Aux frontières de l’humain, tel était le titre de notre Université. Peut-être avons-nous à réfléchir au sens du mot frontière ? L’actualité nous donne une réponse : la Russie a envahi la Géorgie, elle a franchi les frontières de ce pays pour le menacer. Une frontière est donc une limite donnée par les hommes pour respecter une intégrité. La science a-t-elle besoin de frontières pour déterminer là où se trouve l’homme ? J’espère que nous avons engrangé des éléments pour mieux comprendre l’enjeu de cette question, mais ce matin, je voudrais réfléchir avec vous sur une frontière, celle qui existe entre l’humain et le divin, entre l’homme et Dieu. Le Dieu auquel nous croyons est un Dieu qui a franchi la frontière. En Jésus Christ Dieu s’est fait homme, abolissant ainsi la distance infini qui nous séparait de lui.

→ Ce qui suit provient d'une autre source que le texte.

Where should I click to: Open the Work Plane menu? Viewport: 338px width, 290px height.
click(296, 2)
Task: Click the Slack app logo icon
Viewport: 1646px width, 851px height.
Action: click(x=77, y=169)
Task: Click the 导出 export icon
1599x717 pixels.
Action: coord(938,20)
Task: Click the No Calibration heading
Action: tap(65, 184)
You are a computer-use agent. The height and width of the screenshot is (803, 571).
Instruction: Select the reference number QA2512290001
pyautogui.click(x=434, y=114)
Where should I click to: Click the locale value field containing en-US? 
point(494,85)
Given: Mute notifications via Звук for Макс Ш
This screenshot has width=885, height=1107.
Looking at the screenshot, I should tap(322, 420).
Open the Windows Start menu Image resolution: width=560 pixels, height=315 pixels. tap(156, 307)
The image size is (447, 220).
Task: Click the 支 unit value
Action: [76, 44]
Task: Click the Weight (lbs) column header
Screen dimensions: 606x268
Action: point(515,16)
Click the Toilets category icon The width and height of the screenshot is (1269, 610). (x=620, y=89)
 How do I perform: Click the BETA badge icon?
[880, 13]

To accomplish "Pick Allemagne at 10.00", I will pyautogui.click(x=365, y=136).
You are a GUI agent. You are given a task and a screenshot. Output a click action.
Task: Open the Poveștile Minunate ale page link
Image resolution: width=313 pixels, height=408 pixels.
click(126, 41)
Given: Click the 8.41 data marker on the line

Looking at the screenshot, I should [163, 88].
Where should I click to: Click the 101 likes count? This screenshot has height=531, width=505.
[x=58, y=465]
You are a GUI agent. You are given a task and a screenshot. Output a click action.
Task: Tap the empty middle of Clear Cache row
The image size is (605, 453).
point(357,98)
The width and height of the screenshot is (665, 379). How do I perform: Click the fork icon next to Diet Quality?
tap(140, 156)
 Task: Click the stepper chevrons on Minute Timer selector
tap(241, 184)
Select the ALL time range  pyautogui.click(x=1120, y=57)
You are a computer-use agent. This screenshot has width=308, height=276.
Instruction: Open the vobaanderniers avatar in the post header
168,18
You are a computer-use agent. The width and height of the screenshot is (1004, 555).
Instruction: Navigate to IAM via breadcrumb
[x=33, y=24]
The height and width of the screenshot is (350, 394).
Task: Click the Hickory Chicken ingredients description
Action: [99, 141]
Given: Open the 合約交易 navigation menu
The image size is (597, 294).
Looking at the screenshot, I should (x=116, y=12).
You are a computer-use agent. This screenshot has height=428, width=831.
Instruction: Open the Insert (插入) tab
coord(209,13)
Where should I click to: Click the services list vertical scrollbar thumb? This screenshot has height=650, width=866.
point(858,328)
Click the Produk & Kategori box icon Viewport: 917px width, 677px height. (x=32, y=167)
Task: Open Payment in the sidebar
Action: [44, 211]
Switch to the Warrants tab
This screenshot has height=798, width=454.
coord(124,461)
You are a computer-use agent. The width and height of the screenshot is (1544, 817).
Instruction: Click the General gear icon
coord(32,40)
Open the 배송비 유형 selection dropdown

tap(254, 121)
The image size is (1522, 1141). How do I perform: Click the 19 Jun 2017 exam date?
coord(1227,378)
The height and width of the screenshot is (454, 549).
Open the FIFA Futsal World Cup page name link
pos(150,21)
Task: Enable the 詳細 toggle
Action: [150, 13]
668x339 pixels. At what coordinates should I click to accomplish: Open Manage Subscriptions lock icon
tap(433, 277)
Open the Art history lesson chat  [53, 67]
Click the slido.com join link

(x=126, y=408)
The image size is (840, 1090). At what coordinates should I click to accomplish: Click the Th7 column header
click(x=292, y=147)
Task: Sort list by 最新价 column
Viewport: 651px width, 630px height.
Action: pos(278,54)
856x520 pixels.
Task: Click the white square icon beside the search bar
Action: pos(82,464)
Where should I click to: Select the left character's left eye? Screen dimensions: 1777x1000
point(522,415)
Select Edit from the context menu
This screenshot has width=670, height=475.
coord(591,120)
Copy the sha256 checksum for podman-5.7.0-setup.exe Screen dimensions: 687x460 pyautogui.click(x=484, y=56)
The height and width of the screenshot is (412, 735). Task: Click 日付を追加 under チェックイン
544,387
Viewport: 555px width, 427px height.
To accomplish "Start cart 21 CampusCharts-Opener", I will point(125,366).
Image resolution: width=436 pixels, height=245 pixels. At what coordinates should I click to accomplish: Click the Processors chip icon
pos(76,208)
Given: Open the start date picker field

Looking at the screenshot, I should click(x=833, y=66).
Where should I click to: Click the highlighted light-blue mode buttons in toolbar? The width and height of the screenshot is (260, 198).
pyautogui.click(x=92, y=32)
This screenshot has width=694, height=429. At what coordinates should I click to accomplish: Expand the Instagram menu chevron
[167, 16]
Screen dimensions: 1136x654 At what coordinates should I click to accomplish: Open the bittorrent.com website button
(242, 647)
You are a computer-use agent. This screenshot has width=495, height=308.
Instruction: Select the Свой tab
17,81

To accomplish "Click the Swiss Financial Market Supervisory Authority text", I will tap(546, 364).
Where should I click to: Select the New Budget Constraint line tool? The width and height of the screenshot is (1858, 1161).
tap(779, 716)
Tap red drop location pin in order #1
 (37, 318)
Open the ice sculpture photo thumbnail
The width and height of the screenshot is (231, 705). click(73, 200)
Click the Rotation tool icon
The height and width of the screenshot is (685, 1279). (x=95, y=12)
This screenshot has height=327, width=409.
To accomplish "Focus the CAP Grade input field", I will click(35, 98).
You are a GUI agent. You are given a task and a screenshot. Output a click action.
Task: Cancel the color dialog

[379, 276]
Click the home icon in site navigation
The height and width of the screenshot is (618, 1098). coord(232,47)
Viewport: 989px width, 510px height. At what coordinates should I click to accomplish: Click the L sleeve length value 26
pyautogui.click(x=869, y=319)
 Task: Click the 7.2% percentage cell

La semaine dernière, dans l’évangile de dimanche, comme dans celui d’aujourd’hui, nous entendions Jésus posait la question de son identité : « Pour vous qui suis-je » et c’est Pierre qui dévoila la réponse : « Tu es le Fils du Dieu vivant. » Oui, Jésus est le fils du Dieu vivant, mais il est aussi l’homme qui est venu marcher sur notre route et assumer notre humanité jusque dans la mort. Le Fils de Dieu est cet homme-là qui avance vers Jérusalem n’écartant rien de ce qui affecte la condition humaine : la peur, la souffrance et la mort. Dans tous nos échanges, je me suis souvenu que notre humanité était vécue par Dieu et qu’elle ne lui était pas étrangère, comme si elle demeurait de l’autre côté de la frontière. Dieu comprend notre humanité, Dieu parle notre langue, Dieu sait de quoi nous sommes pétris. Cela est une bonne nouvelle et nous devons repartir de cette UEA avec cette espérance : rien d’humain n’est étranger à Dieu.
Jésus est venu sur notre terre pour nous donner sa vie. Quand il monte vers Jérusalem, il sait qu’il va vers le terme de sa marche et qu’il trouvera la mort. Le message de Jésus n’est pas un message de toute puissance, mais de faiblesse. Quand Pierre, croyant bien faire, promet à Jésus de se battre afin de lui éviter la mort, il lui demande vigoureusement de n’en rien faire. La vie nous y tenons, mais nous y tenons parfois comme à une idole. « Car celui qui veut sauver sa vie la perdra, mais qui perd sa vie à cause de moi la gardera ». Perdre sa vie à cause de Dieu, c’est gagner la vie de Dieu en échange. Si Dieu s’est fait homme, c’est pour que l’homme participe pleinement à la vie de Dieu. Les Pères de l’Église n’ont pas hésité à dire que l’homme était appelé à « devenir Dieu », à être divinisé ; et à Lyon, comment ne pas évoquer la figure de saint Irénée qui a si bien formulé la vocation de l’homme : devenir Dieu.
Alors, nous connaissons la route, nous connaissons le terme, mais comment y arriver ? Prenons appui sur saint Paul, puisque nous venons de l’entendre dans la lettre aux Romains. « Ne prenez pas pour modèle le monde présent, mais transformez-vous en renouvelant votre façon de penser pour savoir reconnaître quelle est la volonté de Dieu : ce qui est bon, ce qui est capable de lui plaire, ce qui est parfait. » Et Jésus dit aussi au brave saint Pierre : « Tes pensées ne sont pas celles de Dieu, mais celles des hommes ».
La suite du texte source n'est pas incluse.